NEURODEVELOPMENTAL TECHNIQUE/ BOBATH APPROACH
Neurodevelopmental Technique/ Bobath Approach
Therapeutic Handling: Therapeutic handling is used to influence the quality of the motor response and is carefully matched to the patient’s abilities to use sensory information and adapt movements. It includes neuromuscular facilitation, inhibition, or frequently a combination of the two. Manual contacts are used to:
- Direct, regulate, and organize tactile, proprioceptive and vestibular input
- Direct the client’s initiation of movement more efficiently and with more effective muscle synergies
- Support or change alignment of the body in relation to the BOS and with respect to the force of gravity prior to and during movement sequences
- Decrease the amount of force the client uses to stabilize body segments
- Guide or redirect the direction, force, speed, and timing of muscle activation for successful task completion
- Either constrain or increase the flexibility in the degrees of freedom needed to stabilize or move body segments in a functional activity
- Dense the response of the client to sensory input and the movement outcome and provide nonverbal feed-back for reference of correction
- Recognize when the client can become independent of the therapist’s assistance and take over control of posture and movement
- Direct the client’s attention to meaningful aspects of the motor task
Key Point of Control: Key points are parts of the body that the therapist chooses as optimal to control (inhibit or facilitate) postures and movement. Proximal key points include the shoulders and pelvis, which are used to influence proximal segments and trunk. Distal key points upper and lower extremities (typically the hands and feet). Key points of control are also used to provide inhibition of abnormal tone and postures. Examples include:
- Head and trunk flexion decreases shoulder retraction, trunk and limb extension (key points of control: head and trunk).

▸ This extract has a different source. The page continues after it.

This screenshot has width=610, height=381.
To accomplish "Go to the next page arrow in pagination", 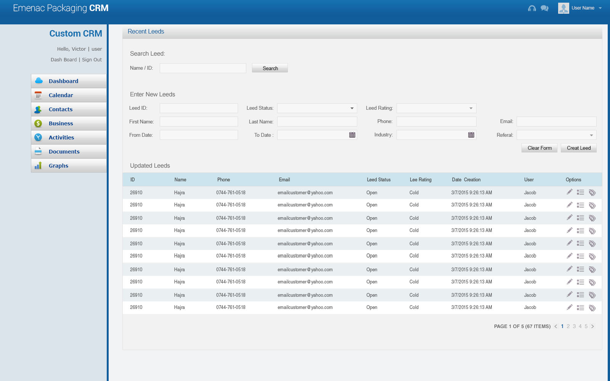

- Humeral external rotation and flexion to 90 degrees decreases flexion tone of the upper extremity (key point of control: humerus).
- Thumb abduction and extension with forearm supination decreases flexion tone of the wrist and fingers (key point of control: the thumb).
- Femoral external rotation and abduction decreases extensor/adductor tone of the lower extremity (key point of control: hip).
- Facilitation: Components of posture and movement that are essential for successful functional task performance are facilitated through therapeutic handling and key points.
- Inhibition: Components of posture and movement that are atypical and prevent development of desired motor patterns are inhibited. While originally this term referred strictly to the reduction of tone and abnormal reflexes, in current NDT practice it refers to reduction of any underlying impairment that interferes with functional performance. It can be used to:
- “Prevent or redirect those components of a movement that are unnecessary and interfere with intentional, coordinated movement,
- Constrain the degrees of freedom, to decrease the amount of force the client uses to stabilize posture
- Balance antagonistic muscle groups
- Reduce spasticity or excessive muscle stiffness that interferes with moving specific segments of the body.”